**What you are asked to do:**
Copy the material below word for word, from its first line through the line containing "(x=467, y=782)".
────────────────
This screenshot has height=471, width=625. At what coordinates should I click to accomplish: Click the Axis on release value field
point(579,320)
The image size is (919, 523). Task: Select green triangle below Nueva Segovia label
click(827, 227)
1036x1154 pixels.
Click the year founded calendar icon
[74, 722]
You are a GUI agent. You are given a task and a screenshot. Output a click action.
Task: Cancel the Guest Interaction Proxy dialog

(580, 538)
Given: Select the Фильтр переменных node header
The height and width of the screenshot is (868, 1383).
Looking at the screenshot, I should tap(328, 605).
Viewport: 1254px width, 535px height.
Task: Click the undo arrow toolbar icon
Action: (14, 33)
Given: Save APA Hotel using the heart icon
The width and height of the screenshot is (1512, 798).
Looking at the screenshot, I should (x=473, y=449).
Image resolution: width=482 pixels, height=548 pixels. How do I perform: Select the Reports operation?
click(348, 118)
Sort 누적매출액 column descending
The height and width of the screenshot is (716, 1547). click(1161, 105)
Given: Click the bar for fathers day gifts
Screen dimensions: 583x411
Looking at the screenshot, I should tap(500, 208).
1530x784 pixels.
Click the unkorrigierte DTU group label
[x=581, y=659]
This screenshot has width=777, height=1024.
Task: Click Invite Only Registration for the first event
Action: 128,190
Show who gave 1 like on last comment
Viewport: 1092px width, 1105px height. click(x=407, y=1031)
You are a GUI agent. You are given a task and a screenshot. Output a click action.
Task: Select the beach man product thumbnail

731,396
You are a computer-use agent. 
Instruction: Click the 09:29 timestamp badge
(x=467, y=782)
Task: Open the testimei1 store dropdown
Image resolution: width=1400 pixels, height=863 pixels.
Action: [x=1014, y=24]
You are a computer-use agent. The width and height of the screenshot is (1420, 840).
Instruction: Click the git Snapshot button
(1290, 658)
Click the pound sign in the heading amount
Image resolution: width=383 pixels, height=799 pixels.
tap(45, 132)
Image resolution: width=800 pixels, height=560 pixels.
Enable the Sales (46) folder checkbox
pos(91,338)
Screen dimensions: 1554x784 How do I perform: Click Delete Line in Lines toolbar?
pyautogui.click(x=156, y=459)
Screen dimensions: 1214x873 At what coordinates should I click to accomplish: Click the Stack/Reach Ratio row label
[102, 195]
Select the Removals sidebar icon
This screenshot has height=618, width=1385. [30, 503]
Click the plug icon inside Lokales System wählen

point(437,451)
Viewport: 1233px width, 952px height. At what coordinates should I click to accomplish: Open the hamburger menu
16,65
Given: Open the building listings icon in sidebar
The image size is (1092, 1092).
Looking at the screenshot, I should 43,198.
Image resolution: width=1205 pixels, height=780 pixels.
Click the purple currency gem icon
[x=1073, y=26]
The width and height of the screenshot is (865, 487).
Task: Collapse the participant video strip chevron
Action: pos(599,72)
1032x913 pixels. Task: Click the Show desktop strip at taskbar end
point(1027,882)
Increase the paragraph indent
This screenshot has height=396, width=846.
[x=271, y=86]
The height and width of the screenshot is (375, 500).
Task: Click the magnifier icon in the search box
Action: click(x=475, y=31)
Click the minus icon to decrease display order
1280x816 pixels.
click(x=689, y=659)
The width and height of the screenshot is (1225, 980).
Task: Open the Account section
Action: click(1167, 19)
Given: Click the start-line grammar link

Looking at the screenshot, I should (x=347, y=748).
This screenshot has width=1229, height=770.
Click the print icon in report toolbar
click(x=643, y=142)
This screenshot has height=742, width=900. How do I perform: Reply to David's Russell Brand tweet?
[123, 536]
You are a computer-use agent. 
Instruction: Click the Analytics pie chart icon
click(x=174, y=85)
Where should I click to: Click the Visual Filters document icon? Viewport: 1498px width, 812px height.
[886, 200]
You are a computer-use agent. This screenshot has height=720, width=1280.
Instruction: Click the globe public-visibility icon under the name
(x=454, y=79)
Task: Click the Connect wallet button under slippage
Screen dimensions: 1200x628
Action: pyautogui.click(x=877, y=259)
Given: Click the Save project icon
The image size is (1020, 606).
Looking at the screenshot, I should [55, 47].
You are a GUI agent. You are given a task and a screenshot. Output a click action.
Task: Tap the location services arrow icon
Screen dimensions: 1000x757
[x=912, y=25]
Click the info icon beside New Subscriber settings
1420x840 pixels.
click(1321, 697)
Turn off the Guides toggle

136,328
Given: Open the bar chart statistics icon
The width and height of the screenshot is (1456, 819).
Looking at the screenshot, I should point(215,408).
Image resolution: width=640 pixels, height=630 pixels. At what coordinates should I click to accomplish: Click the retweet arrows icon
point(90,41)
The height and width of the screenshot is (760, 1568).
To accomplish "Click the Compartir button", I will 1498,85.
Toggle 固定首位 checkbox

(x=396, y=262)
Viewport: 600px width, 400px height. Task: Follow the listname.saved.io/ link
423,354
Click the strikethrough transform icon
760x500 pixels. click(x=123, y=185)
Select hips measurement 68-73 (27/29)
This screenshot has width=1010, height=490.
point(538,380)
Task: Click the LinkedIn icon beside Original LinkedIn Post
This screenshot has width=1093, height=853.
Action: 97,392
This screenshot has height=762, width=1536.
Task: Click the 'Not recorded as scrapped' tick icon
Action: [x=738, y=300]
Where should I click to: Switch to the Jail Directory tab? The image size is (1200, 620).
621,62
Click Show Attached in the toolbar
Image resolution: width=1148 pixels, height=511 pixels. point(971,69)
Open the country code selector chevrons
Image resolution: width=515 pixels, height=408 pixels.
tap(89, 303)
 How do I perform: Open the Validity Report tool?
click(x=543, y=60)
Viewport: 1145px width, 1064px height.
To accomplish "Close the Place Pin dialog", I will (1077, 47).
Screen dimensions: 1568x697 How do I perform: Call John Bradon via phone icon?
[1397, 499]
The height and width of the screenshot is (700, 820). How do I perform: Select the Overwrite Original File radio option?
────────────────
**Task answer:**
This screenshot has height=471, width=625. At what coordinates should I click to accomplish: Click the Axis on release value field
point(579,320)
The image size is (919, 523). Task: Select green triangle below Nueva Segovia label
click(827, 227)
1036x1154 pixels.
Click the year founded calendar icon
[74, 722]
You are a GUI agent. You are given a task and a screenshot. Output a click action.
Task: Cancel the Guest Interaction Proxy dialog

(580, 538)
Given: Select the Фильтр переменных node header
The height and width of the screenshot is (868, 1383).
Looking at the screenshot, I should tap(328, 605).
Viewport: 1254px width, 535px height.
Task: Click the undo arrow toolbar icon
Action: (14, 33)
Given: Save APA Hotel using the heart icon
The width and height of the screenshot is (1512, 798).
Looking at the screenshot, I should (x=473, y=449).
Image resolution: width=482 pixels, height=548 pixels. How do I perform: Select the Reports operation?
click(348, 118)
Sort 누적매출액 column descending
The height and width of the screenshot is (716, 1547). click(1161, 105)
Given: Click the bar for fathers day gifts
Screen dimensions: 583x411
Looking at the screenshot, I should tap(500, 208).
1530x784 pixels.
Click the unkorrigierte DTU group label
[x=581, y=659]
This screenshot has width=777, height=1024.
Task: Click Invite Only Registration for the first event
Action: 128,190
Show who gave 1 like on last comment
Viewport: 1092px width, 1105px height. click(x=407, y=1031)
You are a GUI agent. You are given a task and a screenshot. Output a click action.
Task: Select the beach man product thumbnail

731,396
You are a computer-use agent. 
Instruction: Click the 09:29 timestamp badge
(x=467, y=782)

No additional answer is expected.